A: You should do a good bit of research before investing real money in forex. Forex trading is very risky and can cost traders a lot of money if they are not educated. I would suggest that prospective traders always do three things before investing real money. The first is to browse all of the great resources on the internet (like my site, www.winnersedgetrading.com) and build a foundation of knowledge about forex trading. The second thing is creating a trading plan that includes how they are going to manage their account and the strategy they are going to use to trade the forex market. The third thing is that every trader should trade on a demo account (fake money) before investing live money in the market.
Q: What are some basic principles that are important to understand before jumping into forex trading?
A: The principles that are most important would be understanding how to read charts, knowing how to manage your risk and being extremely disciplined.
Q: What are some rookie mistakes a trader in this market could make?
A: The No. 1 mistake that rookie traders make is risking way too much.

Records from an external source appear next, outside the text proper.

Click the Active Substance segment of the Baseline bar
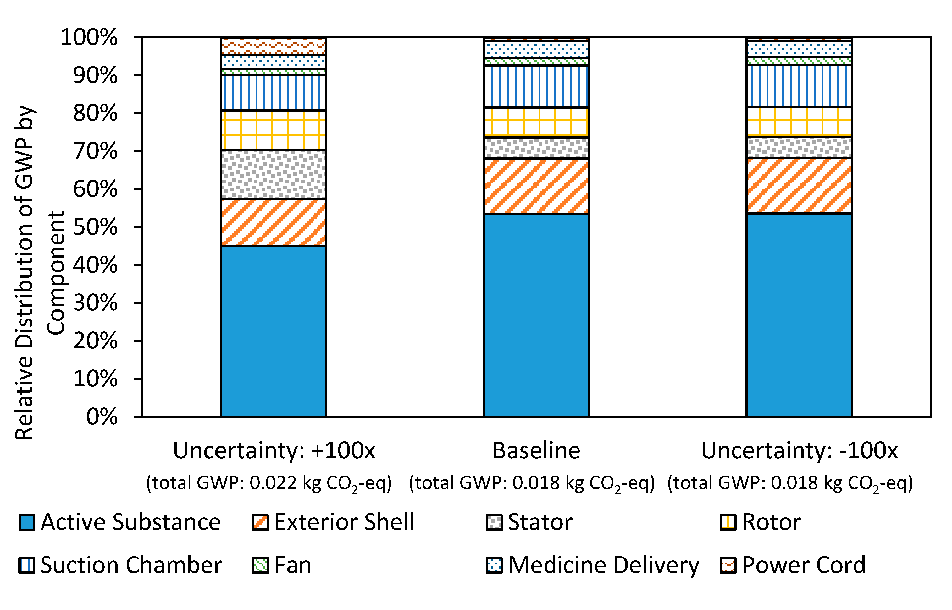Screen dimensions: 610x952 [536, 315]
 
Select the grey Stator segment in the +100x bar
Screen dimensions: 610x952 [274, 175]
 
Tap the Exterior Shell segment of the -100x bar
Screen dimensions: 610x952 [799, 185]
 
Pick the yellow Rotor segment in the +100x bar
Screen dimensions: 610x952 [274, 130]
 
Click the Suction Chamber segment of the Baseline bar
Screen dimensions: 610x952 [536, 86]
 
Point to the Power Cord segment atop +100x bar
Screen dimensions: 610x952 [274, 46]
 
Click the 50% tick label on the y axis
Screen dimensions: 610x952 [96, 227]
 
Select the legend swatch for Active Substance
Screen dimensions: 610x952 [26, 522]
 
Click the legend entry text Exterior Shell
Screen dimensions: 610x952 [344, 522]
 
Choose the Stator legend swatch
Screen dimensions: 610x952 [494, 522]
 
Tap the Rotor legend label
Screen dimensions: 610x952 [771, 522]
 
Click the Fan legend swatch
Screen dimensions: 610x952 [261, 565]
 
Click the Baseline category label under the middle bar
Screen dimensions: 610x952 [536, 450]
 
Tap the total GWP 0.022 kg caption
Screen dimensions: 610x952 [269, 483]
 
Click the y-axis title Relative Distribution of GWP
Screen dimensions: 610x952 [25, 273]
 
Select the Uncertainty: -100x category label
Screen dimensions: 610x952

In forex, there is massive profit potential because of the leverage, and many new traders try to take advantage of that by risking way too much of their account. It takes time to understand that Forex is an investment tool like any other market, and not a get-rich-quick scheme.
Q: How do you create a trading plan?
A: The best way to create a trading plan is to use a template like the one we offer at Winner's Edge. The template will help you form your trading plan by asking you what your goals are, what your mindset will be, what your understanding level is, what your experience is, what kind of personality you have, etc. Once you have all of this written down, you can begin to formulate a specific plan that aligns with your lifestyle, goals and personality.

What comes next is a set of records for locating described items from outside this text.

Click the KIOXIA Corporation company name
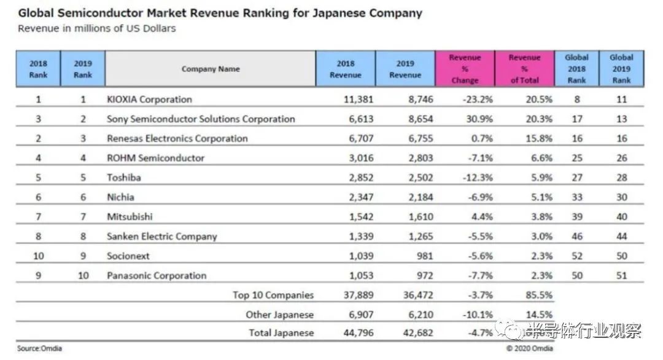(x=149, y=100)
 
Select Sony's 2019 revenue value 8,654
(x=419, y=119)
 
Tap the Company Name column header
(x=211, y=69)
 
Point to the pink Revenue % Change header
(x=465, y=69)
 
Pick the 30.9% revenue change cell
(x=479, y=119)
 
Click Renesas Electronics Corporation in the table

Q: What advice do you have regarding day trading?
A: My advice for day trading is that you need a lot of experience to do it. Day trading is very tricky because the market is constantly knocking people out of their trades with losses on the smaller timeframes. It makes day trading very difficult, and I wouldn't recommend it to everyone.
Q: Where are the best places to look for the latest news and updates on currency markets?

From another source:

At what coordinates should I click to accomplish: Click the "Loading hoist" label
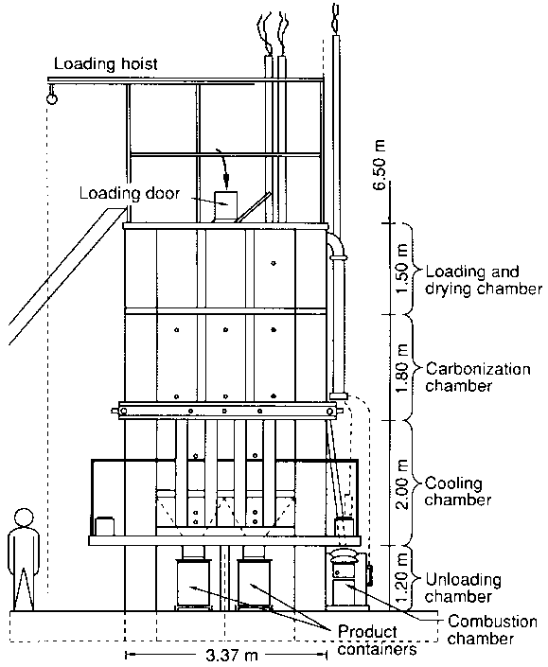(105, 63)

A: I always check the news at ForexFactory.com and also at Forexlive.com.
Q: How should your personality type affect how you trade?
A: Your personality has a lot to do with how you ought to trade. For people who are laid back and don't want to be constantly involved with their trades, they should be longer-term traders. People who are not tech savvy will also have trouble being interactive in their trades, so they would better fit a long-term or swing trader. People who struggle with patience might want to study shorter timeframes. Your personality will also likely determine your risk tolerance. Some people are risk-takers and some are not. This will greatly affect how much you decide to risk in your trading.
Q: What are good strategies for long-term success in forex trading?
A: There are a lot of things you can do to help you realize success over the long term, but the most important is to become an expert at money management. If a trader can consistently manage their account with expertise, they will have a great shot at being profitable over the long term.
What are the risks of forex trading?
According to the Online Trading Academy, these are some of the major risks associated with forex trading.
Loss of capital investment
Changes in the forex trading market may lead to a loss of money. The forex market is volatile and can experience drastic changes in price, resulting in huge losses.
Counterparty risk
Your trading brokerage could close down as a result of losses or other financial challenges. While these bodies are regulated, in some instances, they have closed down without notice. Your investment is thus at risk of loss if the broker seizes operations.
Liquidity changes in the market
The liquidity in the forex market is dependent on a balance between available buyers and sellers. A significant imbalance will result in drastic variations in price.